On 4/5/10 2:44 PM, Story Henry wrote:
> On 5 Apr 2010, at 01:07, Nathan wrote:
>
>    
>> For instance, if the need for an ****+rdf media type scenario came
>> about, then the specification / media type could determine a fixed
>> serialization, as in only n3 not rdf/xml or other.
>>      
>
> This is really the wrong way to do things. Media types should not determine
> what the content of what you are going to get back is about, only
> what the syntax is.
>    
This is not true. A document should have two types -- one is syntax and 
the other semantic. (Syntax is also deal with semantic as everything 
else in the world but it deals with the structural semantics as opposed 
to domain semantics).

I work in the life science domain. And often there are more than one 
markup languages of the same syntax, e.g., in XML. The same data thus 
can be expressed in more than one way. And since the domain semantics of 
these markup languages are overlapping but subsuming each other, we face 
a dilemma of how to serve them. To give each ML a URI faces the question 
of how to linked them together. Even with the same markup languages, we 
faced the problem how to serve different version of data under the same 
URI. Using content negotiation helps solve these problem. But without a 
document-type definition, it does work as well. Also, giving the type 
definition a URI makes it further linked. I have discussed the issue at 
http://wot.renci.org/tr/doc_uri.

I used to define the document type as an extension to the current type. 
Similar to Jan's proposal of using profile but using a different token. 
However, I find it that I can not use that convention to serve with 
straight-forward Apache's var file.

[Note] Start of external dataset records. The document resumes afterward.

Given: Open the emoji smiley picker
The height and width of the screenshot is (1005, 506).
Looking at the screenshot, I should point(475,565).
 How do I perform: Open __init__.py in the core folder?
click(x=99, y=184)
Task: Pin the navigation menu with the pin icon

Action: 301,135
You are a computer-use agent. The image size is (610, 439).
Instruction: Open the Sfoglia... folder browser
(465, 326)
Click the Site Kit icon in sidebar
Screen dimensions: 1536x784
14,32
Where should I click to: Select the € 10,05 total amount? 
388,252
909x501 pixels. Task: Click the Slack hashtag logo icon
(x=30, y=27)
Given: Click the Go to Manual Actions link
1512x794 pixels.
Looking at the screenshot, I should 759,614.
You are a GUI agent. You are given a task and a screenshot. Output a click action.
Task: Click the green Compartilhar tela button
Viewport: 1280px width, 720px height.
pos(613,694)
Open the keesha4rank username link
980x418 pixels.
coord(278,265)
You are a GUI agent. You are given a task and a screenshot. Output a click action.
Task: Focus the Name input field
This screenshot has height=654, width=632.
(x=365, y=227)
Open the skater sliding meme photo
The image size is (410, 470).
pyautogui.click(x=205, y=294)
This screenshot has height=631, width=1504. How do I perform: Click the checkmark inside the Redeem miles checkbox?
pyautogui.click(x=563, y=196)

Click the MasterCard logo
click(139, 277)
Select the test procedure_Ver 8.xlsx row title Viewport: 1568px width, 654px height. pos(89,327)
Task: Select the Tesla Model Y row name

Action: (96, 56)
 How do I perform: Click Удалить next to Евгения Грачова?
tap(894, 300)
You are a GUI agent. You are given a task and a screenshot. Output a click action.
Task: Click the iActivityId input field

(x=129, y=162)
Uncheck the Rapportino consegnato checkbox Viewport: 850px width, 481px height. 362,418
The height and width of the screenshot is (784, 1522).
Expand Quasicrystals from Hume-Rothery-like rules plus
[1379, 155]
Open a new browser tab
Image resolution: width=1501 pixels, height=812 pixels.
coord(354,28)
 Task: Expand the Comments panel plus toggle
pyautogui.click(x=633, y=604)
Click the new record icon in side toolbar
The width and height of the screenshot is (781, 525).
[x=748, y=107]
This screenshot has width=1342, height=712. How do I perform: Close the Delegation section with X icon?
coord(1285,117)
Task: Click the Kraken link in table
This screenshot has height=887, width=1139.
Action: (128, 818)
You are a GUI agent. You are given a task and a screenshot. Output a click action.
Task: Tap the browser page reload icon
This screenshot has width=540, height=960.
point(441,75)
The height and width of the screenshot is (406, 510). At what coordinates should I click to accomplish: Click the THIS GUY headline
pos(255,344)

The convention that I used is

mime/type/semantic-type.

Thus, in Jan's case, it would be as follows:

application/http://xmlns.com/foaf/0.1/


> The way the atom people are working on creating a mime type for every
> application is crazy. There are an infinite number of things one can speak about. Should we have an infinite number of mime types? Clearly not.
>
> The better way to do things is to have do it through links. So when you have
>
> :joe foaf:knows :jack .
>
> The the document in which :jack is defined is clearly going to be some form of personal profile document.... At least you should find more info about jack.
>    
Well, I don't think that is good enough. If I am a JavaScript engine, 
what should I get once I got to foaf:knows? I don't read RDF, only JSON. 
Even if I can read JSON, that does not mean that I know how to 
meaningfully processes all JSON's constructs that are out there, right?